== Segment start ==
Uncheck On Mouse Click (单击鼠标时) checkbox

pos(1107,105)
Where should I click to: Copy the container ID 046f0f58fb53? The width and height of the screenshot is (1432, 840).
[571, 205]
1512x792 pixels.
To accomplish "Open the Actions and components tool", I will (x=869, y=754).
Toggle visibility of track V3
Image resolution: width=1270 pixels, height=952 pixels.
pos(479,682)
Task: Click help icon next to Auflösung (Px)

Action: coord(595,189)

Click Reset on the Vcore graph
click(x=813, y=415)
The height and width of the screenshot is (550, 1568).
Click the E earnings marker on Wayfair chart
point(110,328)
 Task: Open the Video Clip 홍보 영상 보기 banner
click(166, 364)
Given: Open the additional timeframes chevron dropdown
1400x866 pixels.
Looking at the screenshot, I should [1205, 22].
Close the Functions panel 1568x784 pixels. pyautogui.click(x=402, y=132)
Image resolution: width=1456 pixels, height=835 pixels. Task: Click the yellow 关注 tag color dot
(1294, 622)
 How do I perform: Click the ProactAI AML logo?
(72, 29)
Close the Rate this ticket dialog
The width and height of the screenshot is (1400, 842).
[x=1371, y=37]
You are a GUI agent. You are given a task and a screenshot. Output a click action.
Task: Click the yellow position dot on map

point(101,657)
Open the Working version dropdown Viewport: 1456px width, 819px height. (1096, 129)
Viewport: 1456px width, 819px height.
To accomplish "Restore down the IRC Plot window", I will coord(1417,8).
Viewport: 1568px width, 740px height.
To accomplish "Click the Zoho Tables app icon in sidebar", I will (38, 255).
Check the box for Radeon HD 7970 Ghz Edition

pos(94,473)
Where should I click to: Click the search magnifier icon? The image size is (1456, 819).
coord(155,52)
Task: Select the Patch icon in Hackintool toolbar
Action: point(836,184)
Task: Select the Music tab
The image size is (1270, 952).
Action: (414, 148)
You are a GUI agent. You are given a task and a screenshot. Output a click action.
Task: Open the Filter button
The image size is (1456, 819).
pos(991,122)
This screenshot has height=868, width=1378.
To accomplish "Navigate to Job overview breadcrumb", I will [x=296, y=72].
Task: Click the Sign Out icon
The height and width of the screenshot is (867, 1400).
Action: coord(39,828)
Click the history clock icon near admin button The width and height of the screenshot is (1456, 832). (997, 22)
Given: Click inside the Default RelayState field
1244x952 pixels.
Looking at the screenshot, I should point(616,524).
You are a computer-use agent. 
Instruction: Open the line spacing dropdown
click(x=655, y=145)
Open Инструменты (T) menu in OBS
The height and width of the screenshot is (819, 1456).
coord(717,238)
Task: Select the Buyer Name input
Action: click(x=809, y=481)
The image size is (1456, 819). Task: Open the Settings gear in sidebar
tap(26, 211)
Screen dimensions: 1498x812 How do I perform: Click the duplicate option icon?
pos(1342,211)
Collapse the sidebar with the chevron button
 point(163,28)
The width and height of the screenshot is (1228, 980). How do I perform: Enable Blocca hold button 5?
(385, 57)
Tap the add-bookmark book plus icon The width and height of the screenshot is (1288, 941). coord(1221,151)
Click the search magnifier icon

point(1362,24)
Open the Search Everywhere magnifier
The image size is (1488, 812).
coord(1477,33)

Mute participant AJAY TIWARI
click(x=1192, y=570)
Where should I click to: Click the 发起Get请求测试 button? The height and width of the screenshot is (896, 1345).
== Segment end ==
Try it :: Each line above should be duplicated without any alteration.

Reply to the task ::
Uncheck On Mouse Click (单击鼠标时) checkbox

pos(1107,105)
Where should I click to: Copy the container ID 046f0f58fb53? The width and height of the screenshot is (1432, 840).
[571, 205]
1512x792 pixels.
To accomplish "Open the Actions and components tool", I will (x=869, y=754).
Toggle visibility of track V3
Image resolution: width=1270 pixels, height=952 pixels.
pos(479,682)
Task: Click help icon next to Auflösung (Px)

Action: coord(595,189)

Click Reset on the Vcore graph
click(x=813, y=415)
The height and width of the screenshot is (550, 1568).
Click the E earnings marker on Wayfair chart
point(110,328)
 Task: Open the Video Clip 홍보 영상 보기 banner
click(166, 364)
Given: Open the additional timeframes chevron dropdown
1400x866 pixels.
Looking at the screenshot, I should [1205, 22].
Close the Functions panel 1568x784 pixels. pyautogui.click(x=402, y=132)
Image resolution: width=1456 pixels, height=835 pixels. Task: Click the yellow 关注 tag color dot
(1294, 622)
 How do I perform: Click the ProactAI AML logo?
(72, 29)
Close the Rate this ticket dialog
The width and height of the screenshot is (1400, 842).
[x=1371, y=37]
You are a GUI agent. You are given a task and a screenshot. Output a click action.
Task: Click the yellow position dot on map

point(101,657)
Open the Working version dropdown Viewport: 1456px width, 819px height. (1096, 129)
Viewport: 1456px width, 819px height.
To accomplish "Restore down the IRC Plot window", I will coord(1417,8).
Viewport: 1568px width, 740px height.
To accomplish "Click the Zoho Tables app icon in sidebar", I will (38, 255).
Check the box for Radeon HD 7970 Ghz Edition

pos(94,473)
Where should I click to: Click the search magnifier icon? The image size is (1456, 819).
coord(155,52)
Task: Select the Patch icon in Hackintool toolbar
Action: point(836,184)
Task: Select the Music tab
The image size is (1270, 952).
Action: (414, 148)
You are a GUI agent. You are given a task and a screenshot. Output a click action.
Task: Open the Filter button
The image size is (1456, 819).
pos(991,122)
This screenshot has height=868, width=1378.
To accomplish "Navigate to Job overview breadcrumb", I will [x=296, y=72].
Task: Click the Sign Out icon
The height and width of the screenshot is (867, 1400).
Action: coord(39,828)
Click the history clock icon near admin button The width and height of the screenshot is (1456, 832). (997, 22)
Given: Click inside the Default RelayState field
1244x952 pixels.
Looking at the screenshot, I should point(616,524).
You are a computer-use agent. 
Instruction: Open the line spacing dropdown
click(x=655, y=145)
Open Инструменты (T) menu in OBS
The height and width of the screenshot is (819, 1456).
coord(717,238)
Task: Select the Buyer Name input
Action: click(x=809, y=481)
The image size is (1456, 819). Task: Open the Settings gear in sidebar
tap(26, 211)
Screen dimensions: 1498x812 How do I perform: Click the duplicate option icon?
pos(1342,211)
Collapse the sidebar with the chevron button
 point(163,28)
The width and height of the screenshot is (1228, 980). How do I perform: Enable Blocca hold button 5?
(385, 57)
Tap the add-bookmark book plus icon The width and height of the screenshot is (1288, 941). coord(1221,151)
Click the search magnifier icon

point(1362,24)
Open the Search Everywhere magnifier
The image size is (1488, 812).
coord(1477,33)

Mute participant AJAY TIWARI
click(x=1192, y=570)
Where should I click to: Click the 发起Get请求测试 button? The height and width of the screenshot is (896, 1345).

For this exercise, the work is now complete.